走れ! 第九部
何だかしょんぼりした顔で、涼子さんがおれに言う。
「夕方頃に秋田行きの特急があったはずですが……。どうしたんですか?」
「うん……。急に仕事が入って、船橋に帰らなくちゃいけなくなって……」
ショックじゃなかったと言えば嘘になる。また一緒に涼子さんと新幹線に乗って帰れると思っていたからな。
「時刻表なら壁に貼ってあるよ」
法子伯母さんにそう言われ、涼子さんは壁に貼ってある時刻表を見た。
「あと一時間半ぐらいか……」
そうつぶやくと、涼子さんは慌てたように健太伯父さんの家に戻っって行った。荷物をまとめて来るのだろう。

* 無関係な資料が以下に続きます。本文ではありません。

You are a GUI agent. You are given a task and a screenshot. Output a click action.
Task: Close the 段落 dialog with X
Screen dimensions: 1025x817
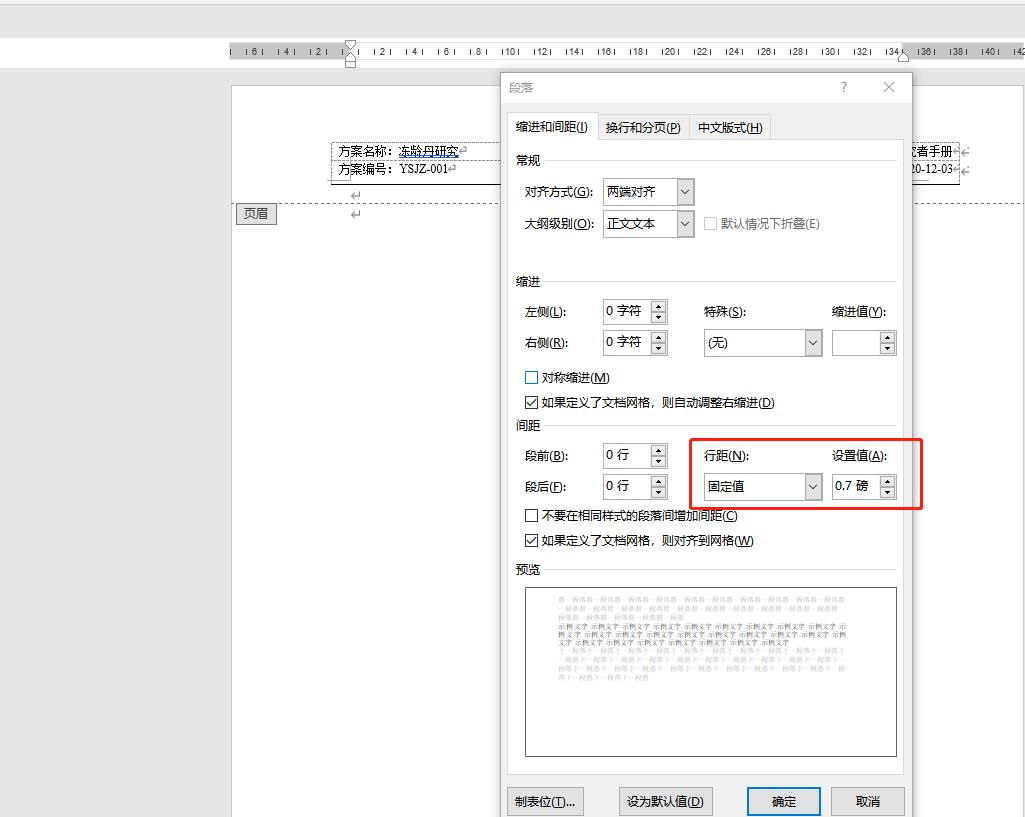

それからしばらくして、例の大きなカバンを抱えて戻って来た涼子さんは、何だか残念そうな顔をしていた。
「では、行きます。皆さん、お世話になりました」
涼子さんが力なく言う。
「おにぎり作っておいたから、帰りの電車で食べな」
法子伯母さんは、アルミホイルで包まれたおにぎりの入ったビニール袋を涼子さんに手渡した。
「ありがとうございます!」
涼子さんはそのビニール袋を受け取ると、大きなカバンの中にしまい込んだ。そして、おれの方を向くと、
「ジュン君、駅まで送ってってよ!」
と言った。それで、二人で駅まで行くことになった。駅まで向かっている間、お互いに無言だった。少し前までは太陽のごとく明るかった涼子さんの表情は曇っていた。そして空もまた、少しずつ曇り始めていた。おれだって、こんなに早く涼子さんとのお別れの時が来るだなんて思ってもいなかったから残念だった。話したいことだってたくさんあったのに……
駅にたどり着き、
「切符買って来るね」
と言った涼子さんのその言葉には、やっぱり今までの元気はなかった。おれは待合室の椅子に座り、切符を買っている涼子さんの後姿を眺めていた。その背中が、何だか寂しそうだったよ。
寂しそうな顔で切符売り場から戻って来た涼子さん。
「もうすぐ来るみたい」
と、静かに言う。改札口にいる係のおばちゃんに断って、おれも涼子さんと一緒にプラットホームへ行った。近くの踏切の警報器が鳴ると、白い特急列車がやって来た。碇ヶ関駅に滑り込んで来ると、ゆっくりと停車し、ドアが開いた。
「ジュン君……、またね……!」
振り返ってそう言った涼子さんのその言葉には、寂しさを感じた。
「涼子さん、ありがとうございました」
「これ……」
涼子さんが小さい紙袋をくれた。見ると、弘前駅の土産物売り場の袋だった。
「あげる!」
おれがその紙袋を受け取ると、後ろの車両の方から車掌さんが笛を吹く音が聞こえ、ドアが閉まった。ゆっくりと列車が動き出して行く。涼子さんはずっとデッキにいて、最後に涼子さんは、笑顔で手を振ってくれた。その笑顔は、今まで見た涼子さんの笑顔の中でも一番綺麗で、鮮やかだった。
プラットホームに一人だけ残ったおれ。さっき涼子さんからもらった土産物売り場の袋の中からりんごの形のキーホルダーを取り出した。かわいらしいものだった。それを取り出した時、何やら折りたたまれた紙がふわりと落ちた。拾い上げて広げてみると、それは手紙だった。
〈ジュン君、本当にありがとう!夢に向かって走れ! 岩本涼子〉
その一言と、涼子さんの連絡先が書いてあった。涼子さんらしい言葉の書いてある手紙を眺めているうちに、特急列車の姿は、すでに見えなくなっていた。誰もいない碇ヶ関駅に、おれだけが立ち尽くしていた。ひと夏の切ない想いを噛み締めて……
上本は酒が入ると多弁になるが、今日はいつになく多弁だった。お互いに何杯もの酒をおかわりし、注文した一品料理をつまみながら上本は語り続け、俺もその話に聞き入っていた。その涼子さんとのその後についても聞きたかった。けれど、上本の左手の薬指で光っている銀色の指輪をそっと見て、あえてそれは聞かないでおいてやった。これはひょっとしたらひょっとするのかもな。俺は心の中で思った。
いずれにしても、俺達はもういい具合にでき上がっていた。しかし、
「さて、どうだね、中田さん。デスペラードにでも行こうか!」
と、上本はまだ飲む気でいた。デスペラードとは、この近くにある盃横丁という飲み屋街に店を構えるバーだ。上本の行きつけの店で、俺もたまにこいつと行く。今日は懐具合も決してよくなく、この店だけで済ませたかったのが本音だけれど、しかし、久々に会っていい話を聞かせてもらったんだ。上本に付き合うことにしよう。